---- Input material
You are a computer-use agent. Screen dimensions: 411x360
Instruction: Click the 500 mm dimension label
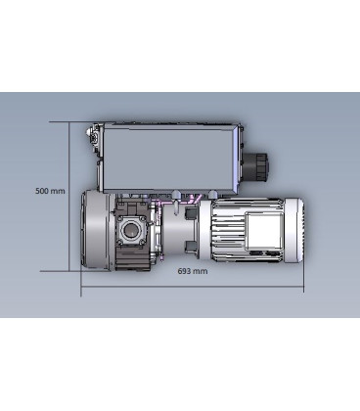click(x=49, y=191)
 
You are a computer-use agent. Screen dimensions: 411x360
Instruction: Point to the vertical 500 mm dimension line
click(x=68, y=157)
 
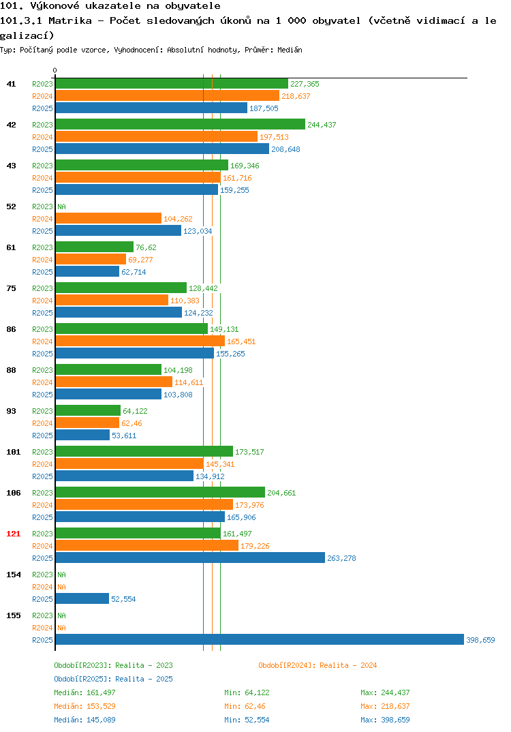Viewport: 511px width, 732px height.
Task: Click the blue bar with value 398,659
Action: [260, 639]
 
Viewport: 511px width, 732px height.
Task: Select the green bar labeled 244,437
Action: [180, 124]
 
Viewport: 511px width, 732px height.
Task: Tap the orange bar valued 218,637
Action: [167, 95]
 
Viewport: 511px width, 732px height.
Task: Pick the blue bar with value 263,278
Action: [190, 558]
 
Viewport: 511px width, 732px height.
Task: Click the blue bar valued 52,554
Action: [82, 598]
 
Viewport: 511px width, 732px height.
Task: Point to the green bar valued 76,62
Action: [94, 247]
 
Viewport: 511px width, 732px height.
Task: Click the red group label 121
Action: [14, 534]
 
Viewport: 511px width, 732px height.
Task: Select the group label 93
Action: [11, 411]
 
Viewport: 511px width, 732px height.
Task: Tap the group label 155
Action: [14, 615]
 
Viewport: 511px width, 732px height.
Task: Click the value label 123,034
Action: [198, 231]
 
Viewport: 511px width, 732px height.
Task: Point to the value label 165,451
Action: [241, 341]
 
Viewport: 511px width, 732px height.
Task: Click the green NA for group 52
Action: [61, 207]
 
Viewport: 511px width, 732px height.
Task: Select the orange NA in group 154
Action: [61, 587]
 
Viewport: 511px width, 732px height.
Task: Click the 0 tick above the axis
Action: [55, 70]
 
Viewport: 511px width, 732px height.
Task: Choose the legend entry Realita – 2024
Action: [318, 665]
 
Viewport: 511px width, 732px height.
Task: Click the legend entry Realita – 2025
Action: [113, 679]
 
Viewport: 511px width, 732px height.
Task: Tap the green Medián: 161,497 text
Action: [84, 692]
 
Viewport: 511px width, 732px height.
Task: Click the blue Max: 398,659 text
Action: [385, 720]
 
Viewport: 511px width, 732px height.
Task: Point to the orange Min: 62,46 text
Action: [245, 706]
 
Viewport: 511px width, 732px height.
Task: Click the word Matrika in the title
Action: [70, 20]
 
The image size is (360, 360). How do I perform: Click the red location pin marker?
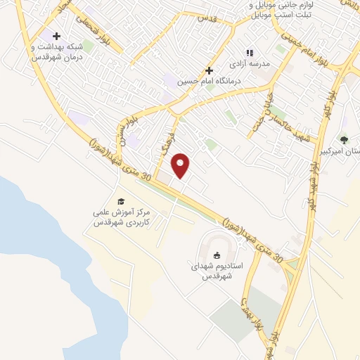click(x=181, y=165)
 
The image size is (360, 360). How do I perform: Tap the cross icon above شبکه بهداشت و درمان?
click(x=56, y=37)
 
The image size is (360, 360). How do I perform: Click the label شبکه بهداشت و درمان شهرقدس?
click(x=53, y=52)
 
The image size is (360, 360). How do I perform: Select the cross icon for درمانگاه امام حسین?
click(x=208, y=70)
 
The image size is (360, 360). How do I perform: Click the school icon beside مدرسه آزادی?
click(x=248, y=53)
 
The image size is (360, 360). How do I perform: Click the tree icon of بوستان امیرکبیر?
click(x=344, y=139)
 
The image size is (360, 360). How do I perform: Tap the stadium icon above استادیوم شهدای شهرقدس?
click(x=217, y=255)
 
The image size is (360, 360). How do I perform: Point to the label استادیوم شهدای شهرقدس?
click(x=217, y=272)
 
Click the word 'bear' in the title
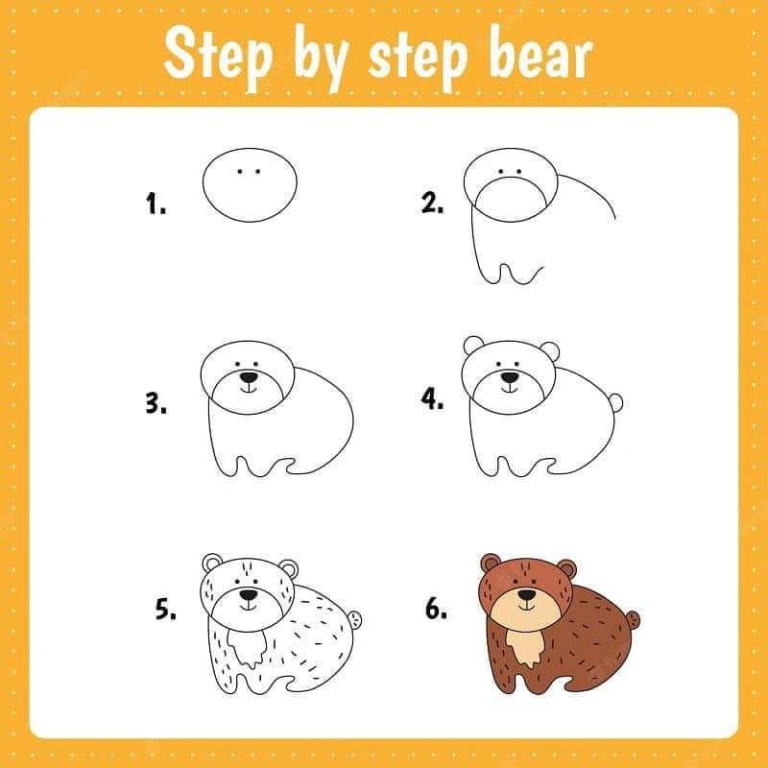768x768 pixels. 540,55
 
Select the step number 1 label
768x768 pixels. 156,204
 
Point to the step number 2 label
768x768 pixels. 433,203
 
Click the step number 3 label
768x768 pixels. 156,403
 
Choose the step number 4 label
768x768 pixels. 433,398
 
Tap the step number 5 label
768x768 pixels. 165,609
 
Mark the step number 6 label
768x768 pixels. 436,609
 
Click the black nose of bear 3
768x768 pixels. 250,377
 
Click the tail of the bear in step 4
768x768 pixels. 616,403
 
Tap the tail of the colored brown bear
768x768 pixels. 633,620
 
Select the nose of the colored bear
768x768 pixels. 527,594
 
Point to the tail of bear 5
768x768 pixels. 355,620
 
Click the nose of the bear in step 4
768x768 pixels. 510,377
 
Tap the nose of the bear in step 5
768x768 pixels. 249,594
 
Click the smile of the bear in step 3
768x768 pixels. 249,389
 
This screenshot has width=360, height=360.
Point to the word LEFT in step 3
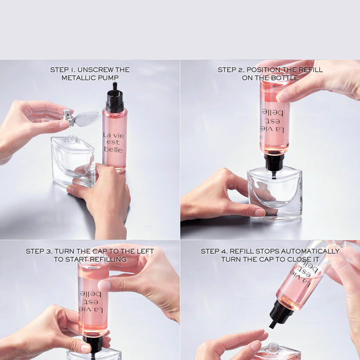pos(145,251)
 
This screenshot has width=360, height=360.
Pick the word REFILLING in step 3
pos(108,259)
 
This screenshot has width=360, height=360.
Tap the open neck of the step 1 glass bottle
pos(73,139)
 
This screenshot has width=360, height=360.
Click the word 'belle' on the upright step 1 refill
pos(113,149)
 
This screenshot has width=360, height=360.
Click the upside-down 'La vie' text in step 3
pos(91,311)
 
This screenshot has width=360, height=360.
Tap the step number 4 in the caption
pos(225,251)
--------
> **Exercise requirements**
Lay out the items as a Markdown table with the columns Row and Line, one nonblank line per row, starting at the beginning of the items and ending with the line containing "Action: [167, 95]", both ends included. Leave out the pictures.

> **Solution**
| Row | Line |
|---|---|
| 1 | You are a computer-use agent. Screen dimensions: 411x360 |
| 2 | Instruction: Click the 500 mm dimension label |
| 3 | click(x=49, y=191) |
| 4 | You are a computer-use agent. Screen dimensions: 411x360 |
| 5 | Instruction: Point to the vertical 500 mm dimension line |
| 6 | click(x=68, y=157) |
| 7 | Viewport: 511px width, 732px height. |
| 8 | Task: Click the blue bar with value 398,659 |
| 9 | Action: [260, 639] |
| 10 | Viewport: 511px width, 732px height. |
| 11 | Task: Select the green bar labeled 244,437 |
| 12 | Action: [180, 124] |
| 13 | Viewport: 511px width, 732px height. |
| 14 | Task: Tap the orange bar valued 218,637 |
| 15 | Action: [167, 95] |